An option is a contract which gives the holder the right, but not the obligation to buy or sell the underlying commodity. Forex options are often used for reducing risk, particularly by companies which trade goods overseas.

There are various types of Forex options, but the most common are Call options and Put options. Call options give the holder the right to buy a particular currency, while Put options give the holder the right to sell a currency.

This right to buy or sell can be exercised anytime before the Forex option expires. At the time of expiration, the option only has value if it can be exercised at a profit.

At any time before the expiration date, the Forex option may have intrinsic value which is calculated according to the spot price (current price) of the currency as well as the strike price - the value specified by the option contract.

A call option only has intrinsic value if its spot price is above the strike price, and a put option has intrinsic value if the spot price is below the strike price.

Forex Options in the Money

If a Forex option has intrinsic value it is said to be "in the money." Otherwise, it is "out of the money" (no value) or "at the money" (at par).

Forex options are priced according to both the spot value and the time value. The time value is calculated by a complex formula which takes into account expected market conditions and the difference in interest rates between the two currencies.

Forex options must be priced so that they are attractive to both buyers and sellers. Risk to buyers is limited to the cost of the Forex option, but the risk for sellers is potentially unlimited if the market moves against them.

Forex options are primarily used as a hedging tool by companies trading overseas. A Forex option can minimize the potential for loss due to changes in the currency exchange rates.

Digital Options

A special type of Forex option is the Digital Option. This type of option specifies a payout if currency prices reach a predicted level. If the currency prices do not move as expected, the Digital Option pays nothing and the Forex investor loses the cost of the option.
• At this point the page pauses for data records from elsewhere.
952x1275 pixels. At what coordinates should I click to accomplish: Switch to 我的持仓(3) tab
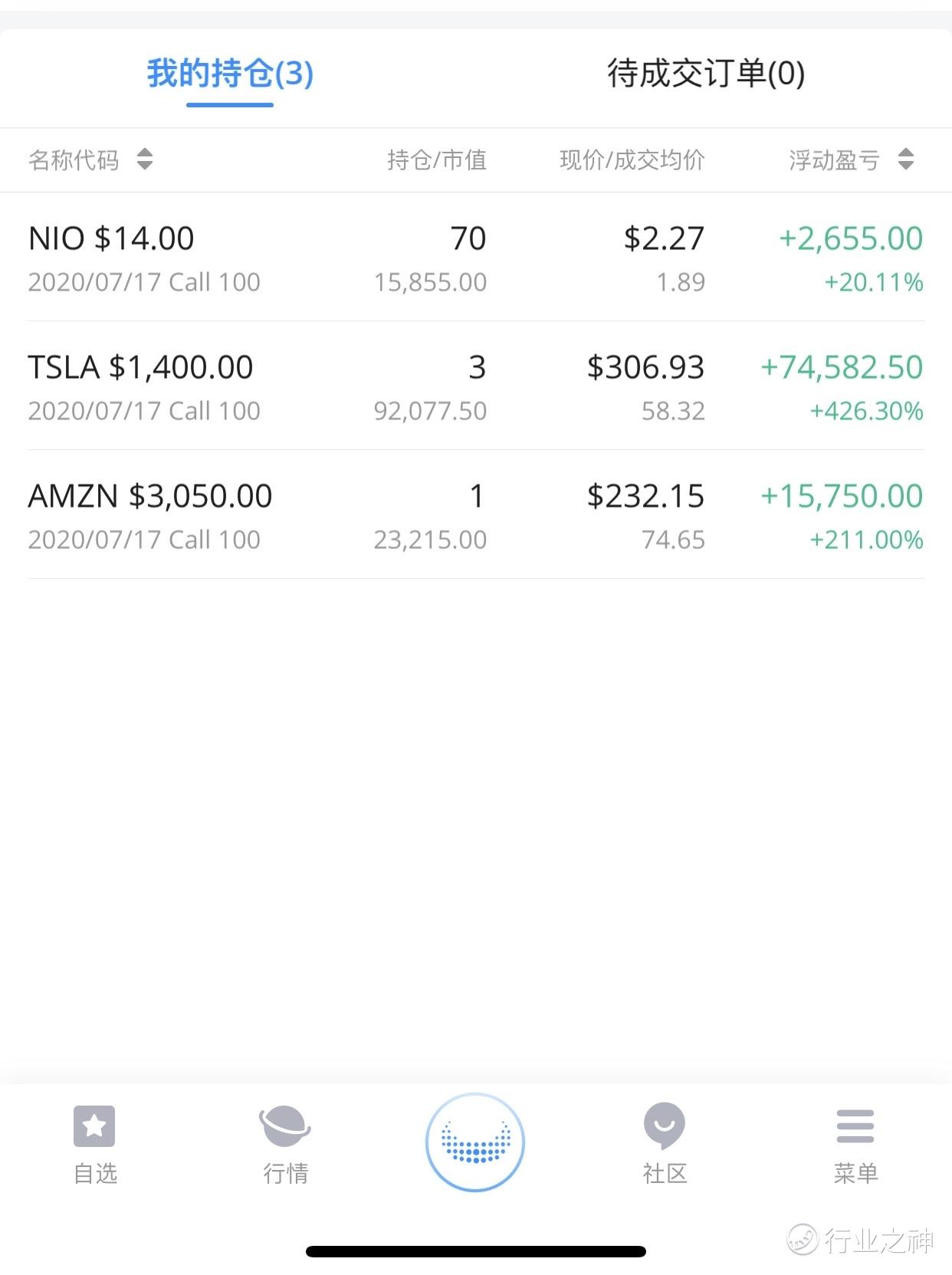[x=230, y=74]
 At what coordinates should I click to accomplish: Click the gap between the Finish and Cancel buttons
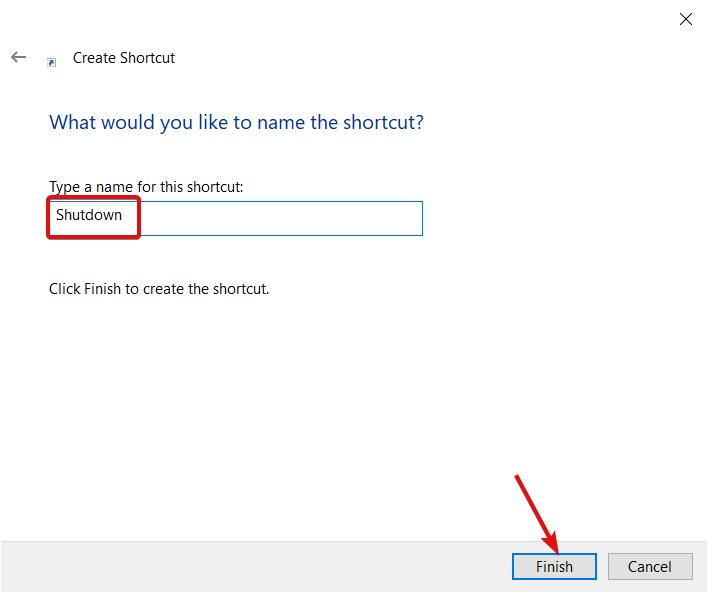[x=602, y=566]
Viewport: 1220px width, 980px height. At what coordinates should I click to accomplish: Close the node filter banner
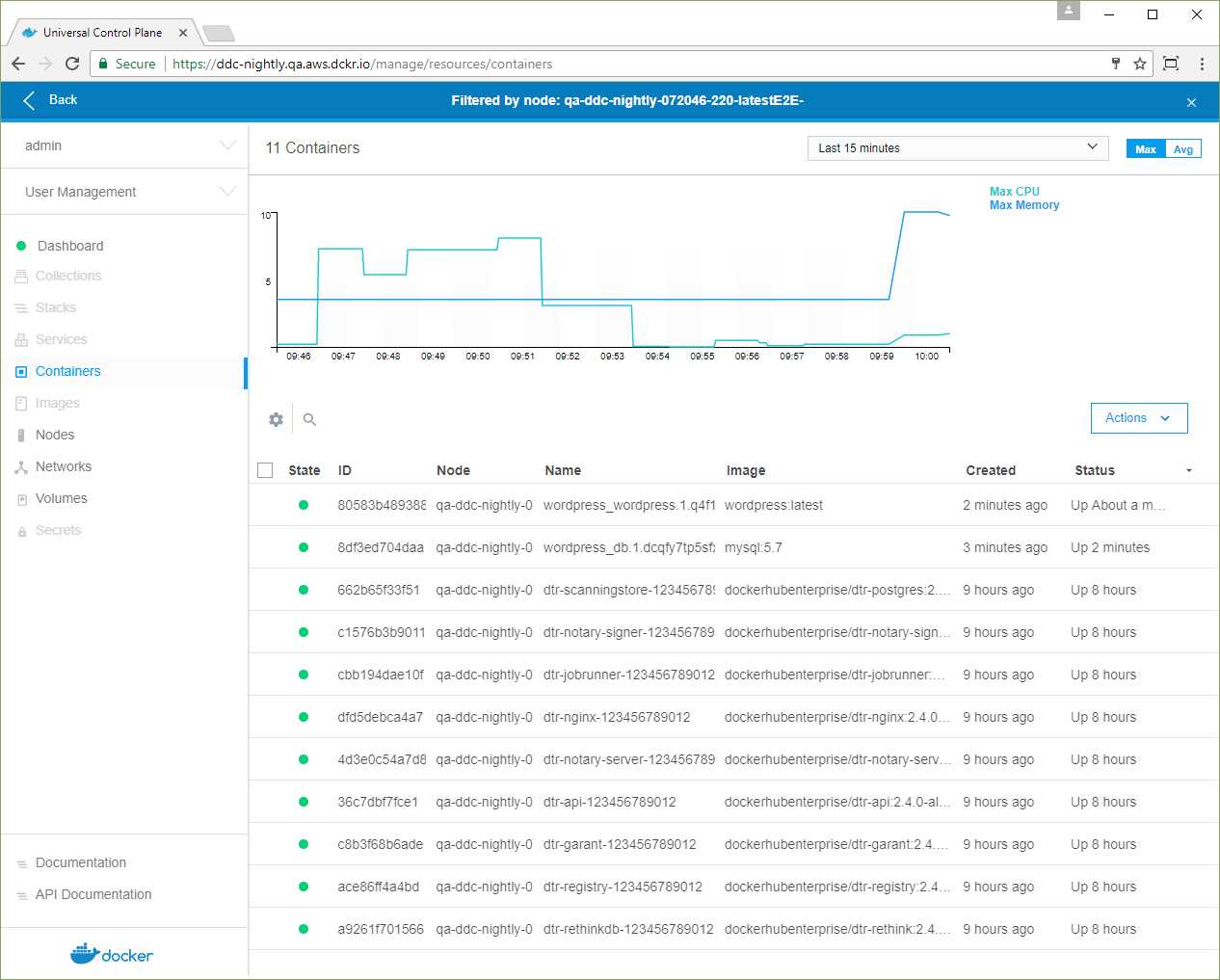click(x=1191, y=102)
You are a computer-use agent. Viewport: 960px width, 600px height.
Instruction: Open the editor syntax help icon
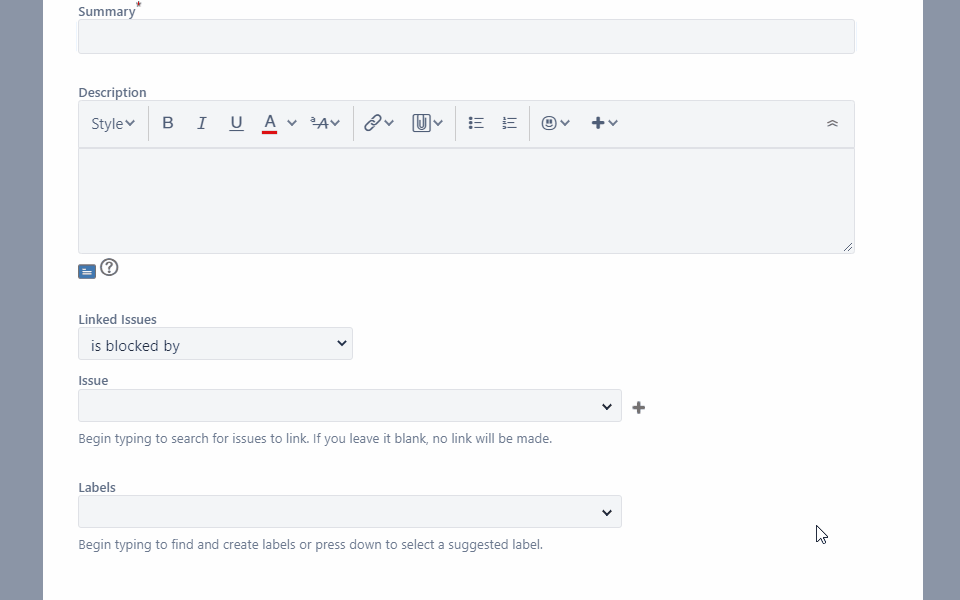tap(109, 268)
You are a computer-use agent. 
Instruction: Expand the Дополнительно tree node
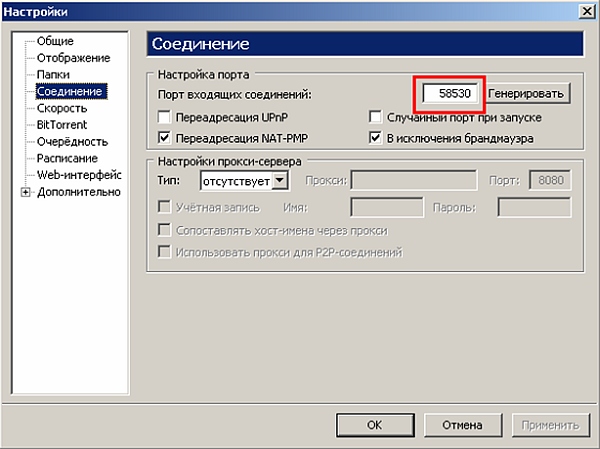click(x=25, y=192)
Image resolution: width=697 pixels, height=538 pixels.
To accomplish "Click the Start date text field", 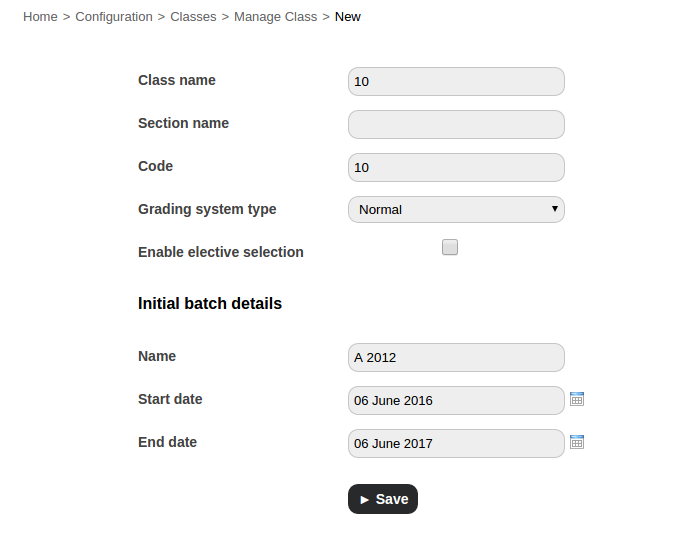I will pyautogui.click(x=456, y=400).
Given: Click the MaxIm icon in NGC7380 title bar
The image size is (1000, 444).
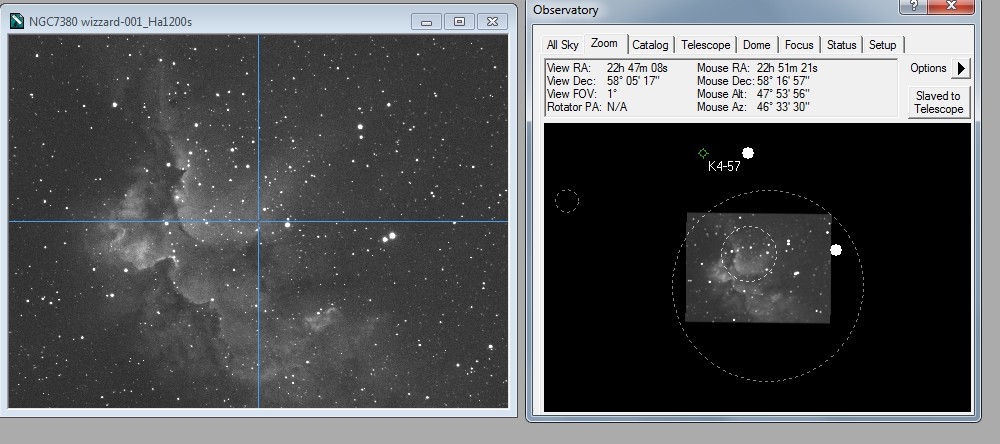Looking at the screenshot, I should coord(16,21).
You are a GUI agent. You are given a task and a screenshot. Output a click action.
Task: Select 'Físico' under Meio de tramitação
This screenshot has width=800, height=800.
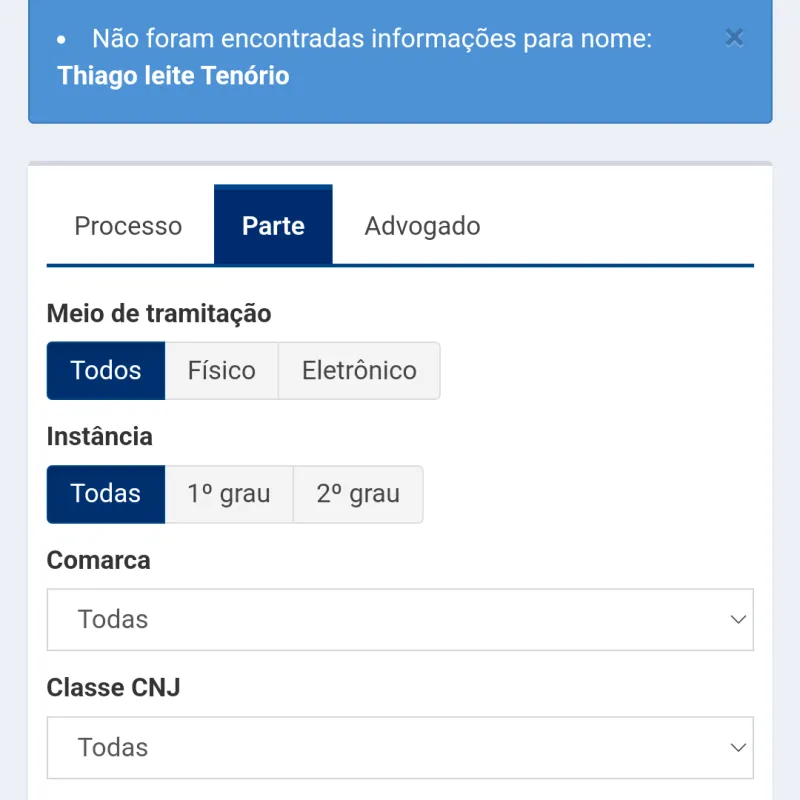[221, 370]
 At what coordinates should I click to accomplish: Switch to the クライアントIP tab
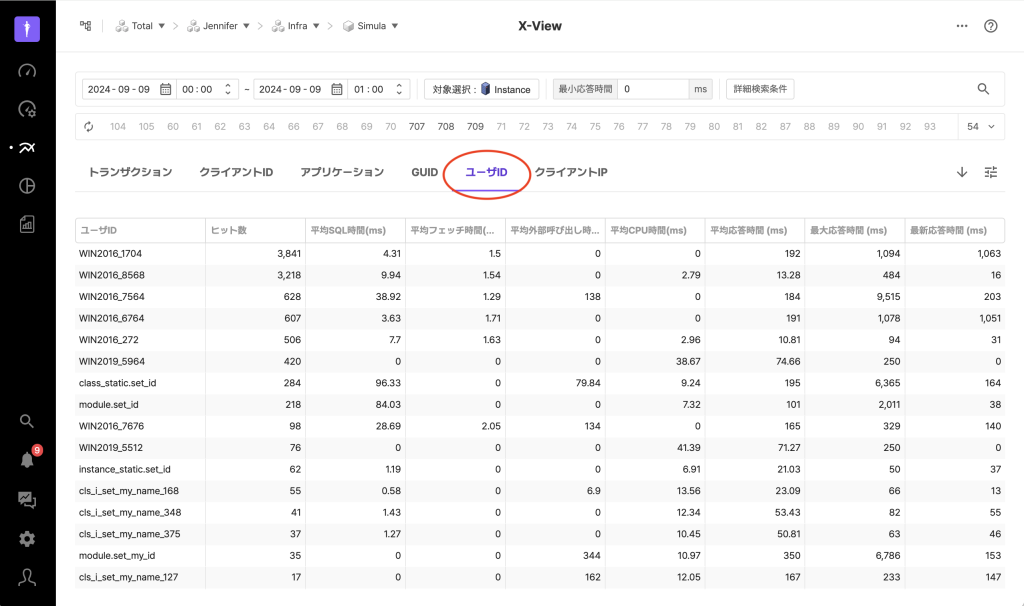[x=571, y=172]
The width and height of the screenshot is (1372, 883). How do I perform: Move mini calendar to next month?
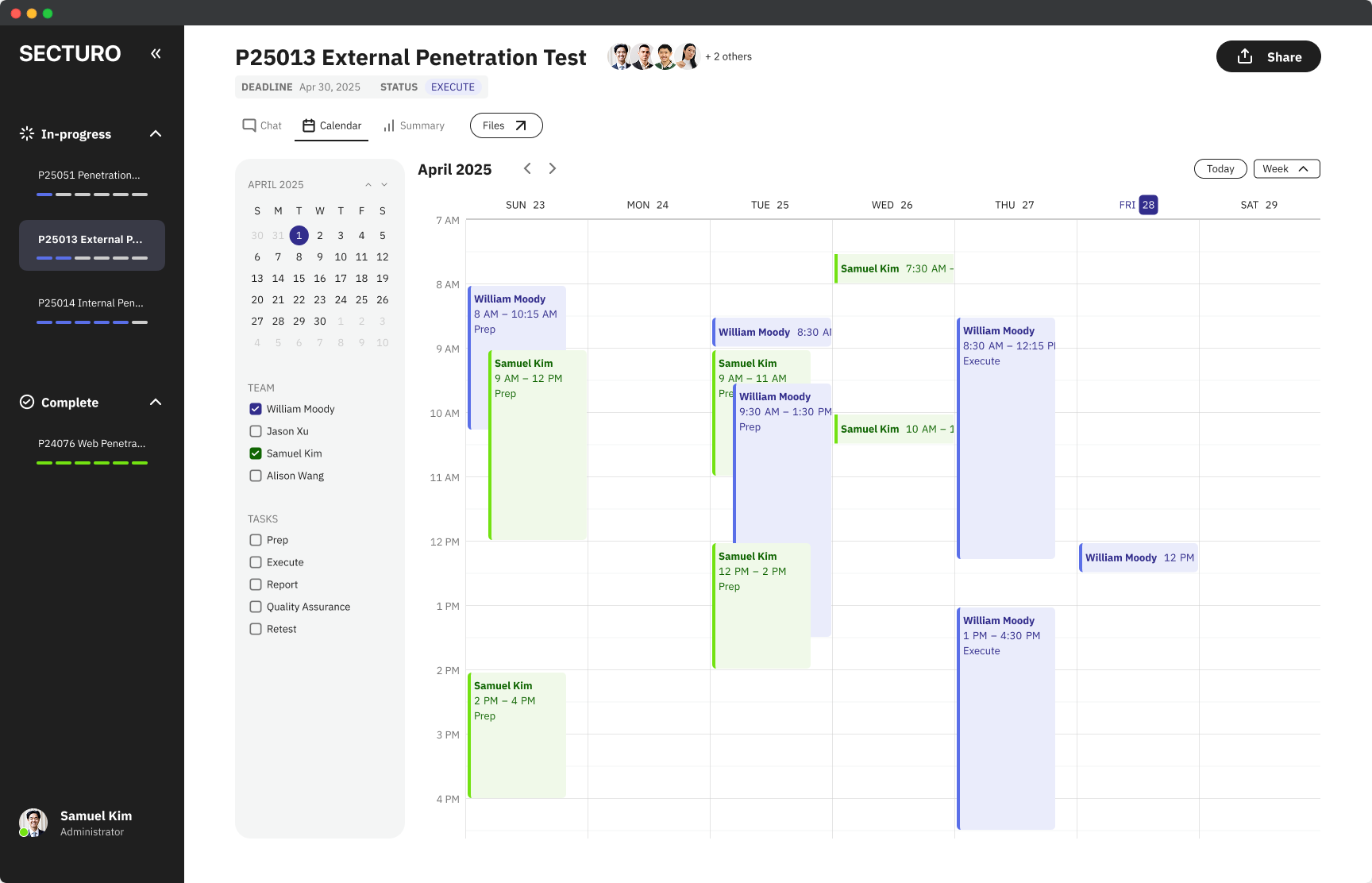(384, 184)
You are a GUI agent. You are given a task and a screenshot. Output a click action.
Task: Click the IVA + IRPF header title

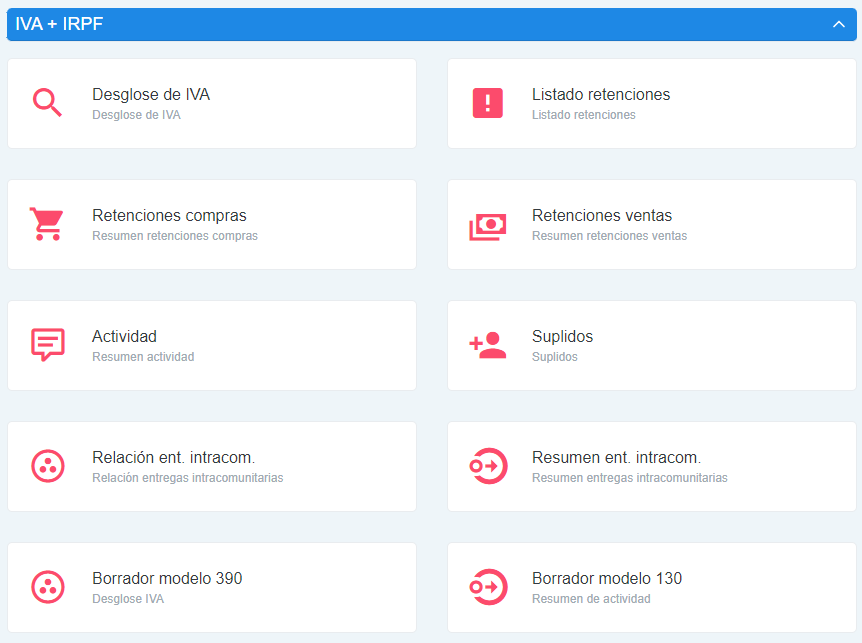(60, 25)
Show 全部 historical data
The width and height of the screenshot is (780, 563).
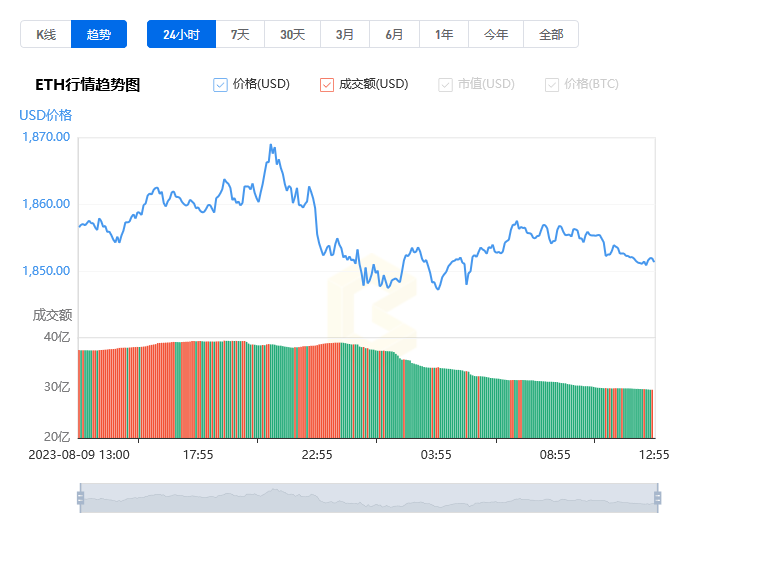[551, 34]
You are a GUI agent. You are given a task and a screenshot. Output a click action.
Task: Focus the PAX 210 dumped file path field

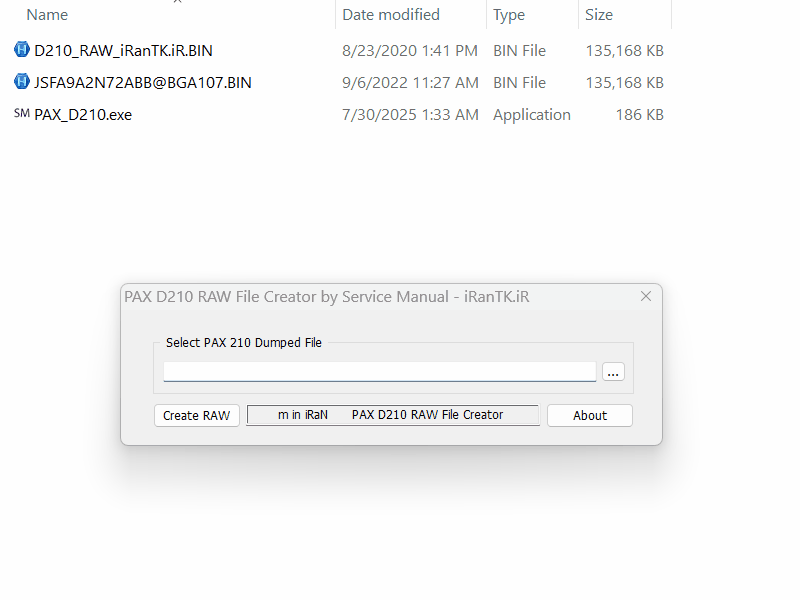coord(380,371)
Anyone wanting to buy a Digital Option must first decide whether the market is moving up or down, and then choose a payoff amount if the market reaches a specific level within a specific timeframe. These three factors are used to price the digital option.

As an example, if EUR/USD is trading at 1.2900 and you expect it to rise to 1.3300 within two months, you may buy a digital option with a payoff of $2000. The cost of this option is $400.

At the end of two months EUR/USD is trading at 1.3305 so you get $2000. If it had been below 1.3300 you would have lost $400.